### WORK REQUIRED
Please repeat exactly the line containing "Pricing (239, 31)" and each line after it in the records below, through the last.

### SOURCE MATERIAL

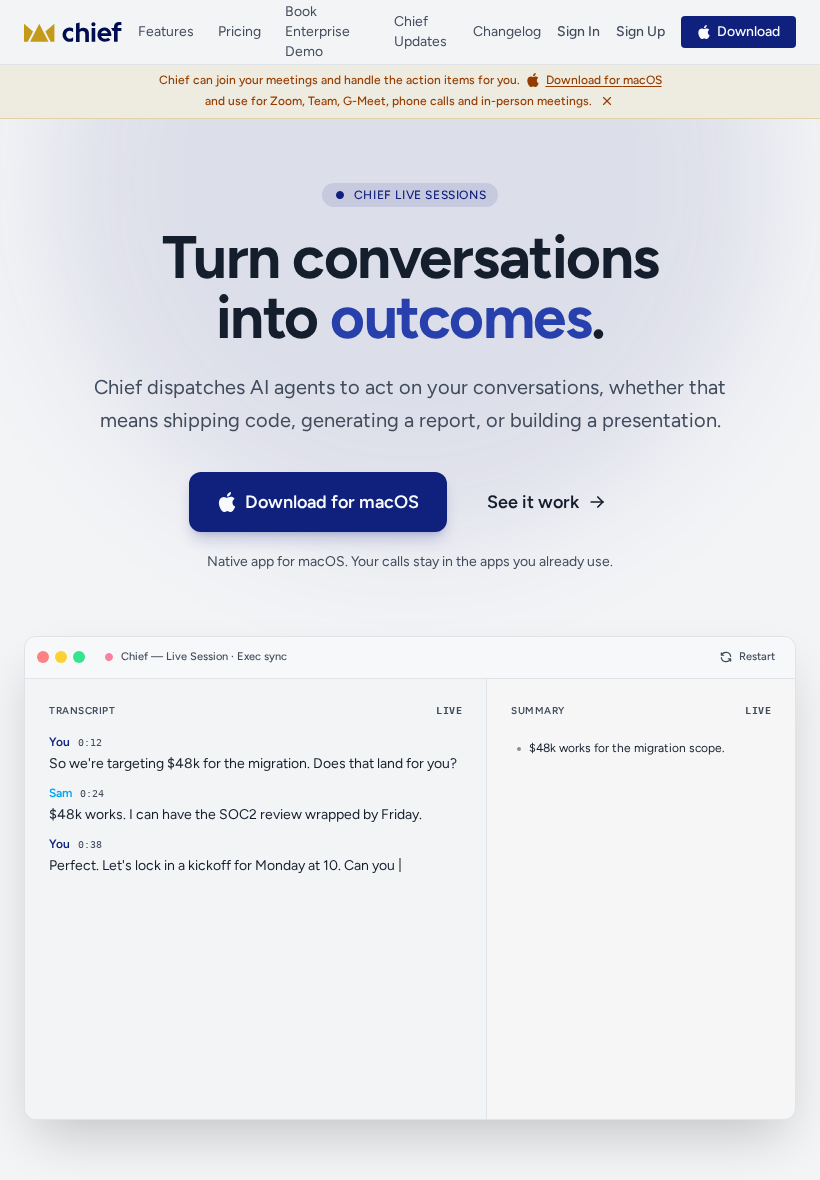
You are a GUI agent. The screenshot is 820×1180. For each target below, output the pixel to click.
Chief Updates (420, 31)
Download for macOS (332, 502)
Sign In (578, 31)
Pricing (239, 31)
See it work (533, 502)
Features (166, 31)
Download (748, 31)
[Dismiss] (607, 101)
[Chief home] (73, 32)
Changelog (507, 31)
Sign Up (640, 31)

### ANSWER AREA
Pricing (239, 31)
See it work (533, 502)
Features (166, 31)
Download (748, 31)
[Dismiss] (607, 101)
[Chief home] (73, 32)
Changelog (507, 31)
Sign Up (640, 31)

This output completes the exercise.